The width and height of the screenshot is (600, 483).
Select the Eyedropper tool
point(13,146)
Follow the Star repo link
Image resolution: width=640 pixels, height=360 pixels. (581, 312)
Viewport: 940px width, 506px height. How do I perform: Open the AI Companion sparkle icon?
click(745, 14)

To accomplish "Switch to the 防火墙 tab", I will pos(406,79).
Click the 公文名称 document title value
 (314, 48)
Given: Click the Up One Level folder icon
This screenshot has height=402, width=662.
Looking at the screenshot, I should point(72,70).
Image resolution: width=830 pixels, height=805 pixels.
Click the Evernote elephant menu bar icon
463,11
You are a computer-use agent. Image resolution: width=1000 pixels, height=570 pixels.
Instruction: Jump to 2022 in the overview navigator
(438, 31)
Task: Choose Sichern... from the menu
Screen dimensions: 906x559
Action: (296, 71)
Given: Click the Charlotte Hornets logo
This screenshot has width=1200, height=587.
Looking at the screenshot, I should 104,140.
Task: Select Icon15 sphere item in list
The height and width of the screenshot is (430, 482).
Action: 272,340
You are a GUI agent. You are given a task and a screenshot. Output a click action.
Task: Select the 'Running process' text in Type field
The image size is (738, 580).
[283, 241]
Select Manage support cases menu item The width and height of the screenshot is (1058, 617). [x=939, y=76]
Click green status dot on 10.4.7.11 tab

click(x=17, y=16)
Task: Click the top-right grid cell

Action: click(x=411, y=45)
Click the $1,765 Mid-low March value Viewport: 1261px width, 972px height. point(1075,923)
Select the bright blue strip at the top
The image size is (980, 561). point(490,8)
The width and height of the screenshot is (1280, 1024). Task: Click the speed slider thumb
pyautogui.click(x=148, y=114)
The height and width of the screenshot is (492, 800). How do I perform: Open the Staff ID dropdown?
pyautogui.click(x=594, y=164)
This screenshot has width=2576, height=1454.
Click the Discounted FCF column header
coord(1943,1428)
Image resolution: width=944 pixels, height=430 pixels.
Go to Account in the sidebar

- WHAT IS EXPECTED -
Your task is to repeat each of the records above exactly.

- SOLUTION TO THE EXERCISE -
The width and height of the screenshot is (600, 483).
Select the Eyedropper tool
point(13,146)
Follow the Star repo link
Image resolution: width=640 pixels, height=360 pixels. (581, 312)
Viewport: 940px width, 506px height. How do I perform: Open the AI Companion sparkle icon?
click(745, 14)

To accomplish "Switch to the 防火墙 tab", I will pos(406,79).
Click the 公文名称 document title value
 (314, 48)
Given: Click the Up One Level folder icon
This screenshot has height=402, width=662.
Looking at the screenshot, I should point(72,70).
Image resolution: width=830 pixels, height=805 pixels.
Click the Evernote elephant menu bar icon
463,11
You are a computer-use agent. Image resolution: width=1000 pixels, height=570 pixels.
Instruction: Jump to 2022 in the overview navigator
(438, 31)
Task: Choose Sichern... from the menu
Screen dimensions: 906x559
Action: (296, 71)
Given: Click the Charlotte Hornets logo
This screenshot has width=1200, height=587.
Looking at the screenshot, I should 104,140.
Task: Select Icon15 sphere item in list
The height and width of the screenshot is (430, 482).
Action: 272,340
You are a GUI agent. You are given a task and a screenshot. Output a click action.
Task: Select the 'Running process' text in Type field
The image size is (738, 580).
[283, 241]
Select Manage support cases menu item The width and height of the screenshot is (1058, 617). [x=939, y=76]
Click green status dot on 10.4.7.11 tab

click(x=17, y=16)
Task: Click the top-right grid cell

Action: click(x=411, y=45)
Click the $1,765 Mid-low March value Viewport: 1261px width, 972px height. point(1075,923)
Select the bright blue strip at the top
The image size is (980, 561). point(490,8)
The width and height of the screenshot is (1280, 1024). Task: Click the speed slider thumb
pyautogui.click(x=148, y=114)
The height and width of the screenshot is (492, 800). How do I perform: Open the Staff ID dropdown?
pyautogui.click(x=594, y=164)
This screenshot has width=2576, height=1454.
Click the Discounted FCF column header
coord(1943,1428)
Image resolution: width=944 pixels, height=430 pixels.
Go to Account in the sidebar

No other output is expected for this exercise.